**Selected passage:**
╭──
APACHE CORPORATION AND SUBSIDIARIES

NOTES TO CONSOLIDATED FINANCIAL STATEMENTS -- (CONTINUED)

Apache currently has $1.5 billion of syndicated bank credit facilities.
These credit facilities consist of four separate committed bank facilities: a
new $750 million five-year facility in the U.S. that matures on May 28, 2009; a
$450 million facility in the U.S. that matures June 3, 2007; a $150 million
facility in Australia that matures June 3, 2007 and a $150 million facility in
Canada that matures June 3, 2007.

On May 28, 2004, the Company's $750 million 364-day U.S. credit facility
matured and was replaced with the new $750 million five-year facility noted
above. Also on this date, the Company amended its existing $450 million facility
and its two existing $150 million facilities in order to make their terms
consistent with the new five-year facility. Significant changes included raising
the cross-default threshold, increasing flexibility under the negative lien
covenant and eliminating covenants which established minimum levels for tangible
net worth and book values for assets of Apache and certain subsidiaries.

The financial covenants of the credit facilities require the Company to
maintain a debt-to-capitalization ratio of not greater than 60 percent at the
end of any fiscal quarter. The negative covenants include restrictions on the
Company's ability to create liens and security interests on our assets, with
exceptions for liens typically arising in the oil and gas industry, purchase
money liens and liens arising as a matter of law, such as tax and mechanics
liens. The Company may incur liens on assets located in the U.S., Canada and
Australia of up to five percent of the Company's consolidated assets, which
approximated $775 million as of December 31, 2004. There are no restrictions on
incurring liens in countries other than the U.S., Canada and Australia. There
are also restrictions on Apache's ability to merge with another entity, unless
the Company is the surviving entity, and a restriction on our ability to
guarantee debt of entities not within our consolidated group.
╰──
**Extracted entries:**
╭──
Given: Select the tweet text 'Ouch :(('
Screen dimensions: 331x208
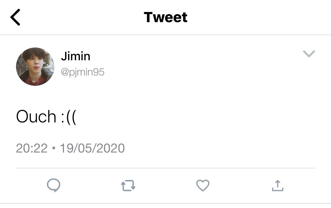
╰──
╭──
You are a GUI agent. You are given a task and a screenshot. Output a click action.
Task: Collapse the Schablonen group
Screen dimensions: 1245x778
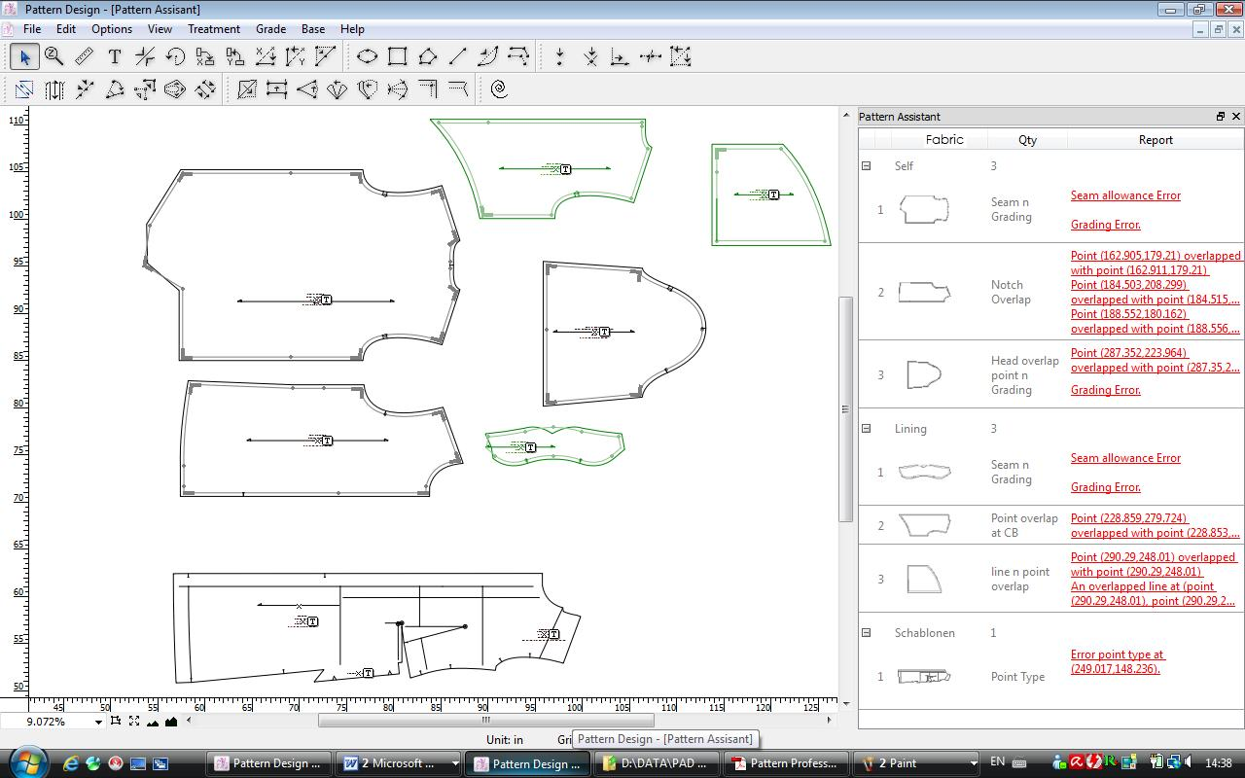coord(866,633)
╰──
╭──
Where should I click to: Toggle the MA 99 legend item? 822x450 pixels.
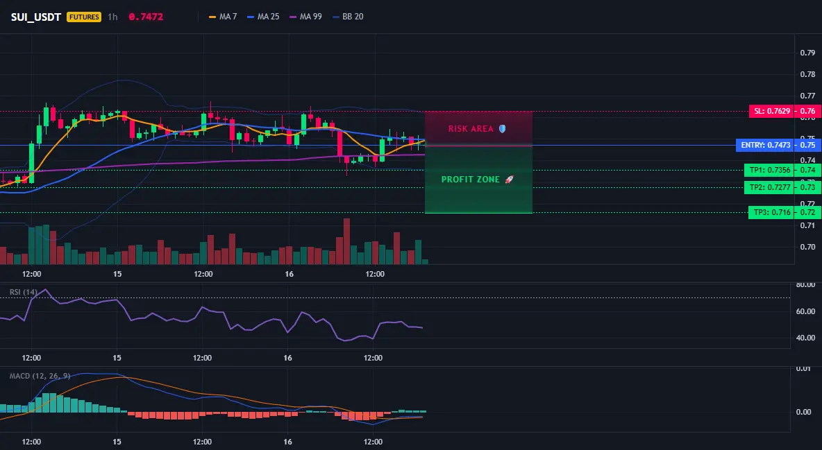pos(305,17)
╰──
**Instructions for the task:** Reproduce word for word the part of the credit facilities note starting with "On May 28, 2004, the" and going on through "and certain subsidiaries.".

**Answer in full:**
On May 28, 2004, the Company's $750 million 364-day U.S. credit facility
matured and was replaced with the new $750 million five-year facility noted
above. Also on this date, the Company amended its existing $450 million facility
and its two existing $150 million facilities in order to make their terms
consistent with the new five-year facility. Significant changes included raising
the cross-default threshold, increasing flexibility under the negative lien
covenant and eliminating covenants which established minimum levels for tangible
net worth and book values for assets of Apache and certain subsidiaries.